His music has been featured on NPR's International Concert Hall.
Mary Flanagan
is an award-winning media developer and artist, whose work has exhibited
at the Whitney Biennial 2002 (New York), the Central Fine Arts Gallery
(New York), The Physics Room (New Zealand) and the Technology Gallery
(New York Hall of Science). She uses virtual technologies, physical
spaces/objects and artifacts of popular culture to explore the boundary
zones between art, technology and gender. She is the creator of
"The Adventures of Josie True," the first web-based adventure game
for girls.
Colin Ives
is a new member of the UO Multimedia Design Program, whose digital
installations and web projects have appeared at the Smithsonian
National Building Museum and The Digital Salon (NYC). Ives raises
questions about interface design, approaching the digital arts through
installation and events arts. His work ranges from sculpture and
installation to CD-ROM and Internet projects.
Leon Johnson
is an associate professor in the UO Art Department, a performer
who also designs and produces media communications and events, the
proprietor of The Long Bell Press and a founding member of Creative
Material Group. He performed in the UK summer 2002 in a new work,
"reMembering Wilde," with John Schmor. He performed "Faust/Faustus:
A Duet for Devils" in Eugene, Portland and the UK during summer
2000. He's a recipient of a Jackson Pollock/Lee Krasner Foundation
Grant for Painting, a Yaddo Residency Fellowship and a Ruth Chenven
Foundation Grant.
Justin Novak
studied illustration at the Pratt Institute, was widely published
as a freelance illustrator in New York, received his masters in
ceramics and taught at various New York area colleges before joining
the UO faculty. His sculptural work is represented by John Elder
Gallery (New York) and is held in collections in the Mint Museum
(Charlotte, North Carolina) and the Everson Museum (Syracuse, New
York). He received a Visual Arts Fellowship from the Oregon Arts
Commission in 2001 and recently lectured and exhibited his work
in Copenhagen, Denmark.
Pipo Nguyen-duy
earned his MA and MFA in photography at the University of New Mexico.

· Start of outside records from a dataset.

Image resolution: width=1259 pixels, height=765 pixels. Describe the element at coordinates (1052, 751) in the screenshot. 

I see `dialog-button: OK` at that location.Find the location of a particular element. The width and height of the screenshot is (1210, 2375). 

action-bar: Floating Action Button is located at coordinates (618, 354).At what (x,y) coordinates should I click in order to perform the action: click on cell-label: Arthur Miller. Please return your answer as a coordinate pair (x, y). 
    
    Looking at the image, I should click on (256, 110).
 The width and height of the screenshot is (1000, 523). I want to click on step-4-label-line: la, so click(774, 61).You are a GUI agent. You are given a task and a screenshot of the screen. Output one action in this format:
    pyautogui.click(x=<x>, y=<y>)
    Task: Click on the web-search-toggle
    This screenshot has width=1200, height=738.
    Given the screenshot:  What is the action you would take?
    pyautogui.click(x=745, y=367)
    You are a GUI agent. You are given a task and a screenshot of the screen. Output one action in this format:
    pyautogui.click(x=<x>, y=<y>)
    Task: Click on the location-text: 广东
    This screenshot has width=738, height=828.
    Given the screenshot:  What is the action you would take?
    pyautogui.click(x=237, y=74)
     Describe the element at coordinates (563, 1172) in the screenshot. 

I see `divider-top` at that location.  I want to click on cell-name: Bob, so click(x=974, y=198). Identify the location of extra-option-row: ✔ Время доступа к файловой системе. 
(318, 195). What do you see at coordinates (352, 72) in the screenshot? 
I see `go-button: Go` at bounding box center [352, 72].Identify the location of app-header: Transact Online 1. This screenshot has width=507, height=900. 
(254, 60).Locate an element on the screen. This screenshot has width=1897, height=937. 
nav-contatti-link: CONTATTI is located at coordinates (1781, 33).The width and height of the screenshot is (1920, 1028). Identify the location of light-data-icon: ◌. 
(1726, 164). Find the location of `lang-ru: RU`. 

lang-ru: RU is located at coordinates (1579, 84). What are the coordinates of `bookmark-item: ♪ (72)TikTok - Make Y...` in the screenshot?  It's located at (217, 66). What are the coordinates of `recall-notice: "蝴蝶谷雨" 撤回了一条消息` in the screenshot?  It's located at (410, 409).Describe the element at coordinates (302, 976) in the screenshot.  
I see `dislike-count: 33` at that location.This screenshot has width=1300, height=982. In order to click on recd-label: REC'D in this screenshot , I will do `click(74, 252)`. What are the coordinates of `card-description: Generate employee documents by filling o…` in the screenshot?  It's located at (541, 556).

He was an American photography Institute fellow at the Tisch School
of the Arts at New York University. He's received awards from the
Ohio Art Council, the Oregon Arts Commission, the National Endowment
for the Arts and the Getty Foundation. His work has been shown in
solo exhibitions in South Carolina, Wisconsin, Oregon and Ohio.
He is currently an associate professor of art at Oberlin College.
Megan O'Connell
is the founder of Dead Skin Press, through which she has produced,
distributed and exhibited work in Denmark, Portugal, Belgium as
well as Canada and the U.S. Her books can be found in the collection
of the Museum of Modern Art, Walker Art Center, Banff Centre of
the Arts, and the Sackner Archive of Concrete and Visual Poetry.
She's been represented by the Workplace Gallery, PICA and Elizabeth
Leech Gallery, and her work has been exhibited at Quartersaw Gallery
in Portland and the Jacobs Gallery in Eugene. She is a founding
member of the Creative Material Group and has contributed to the
journal, Two Girls Review.
John Schmor
received his Ph.D. from the UO in 1991, taught at Truman State College
for eight years, and has now returned to UO's Department of Theater
Arts. He teaches and writes about performance theory and recently
completed training in new European clown, mask and improvisation
traditions. He toured the UK in 2000 with "Faust Faustus," and he
co-produced "reMembering Wilde" at the Kings Lynn Arts Festival
in Norfolk, England, summer 2002. He's currently preparing to direct
Romeo and Juliet for the Lord Leebrick Theater.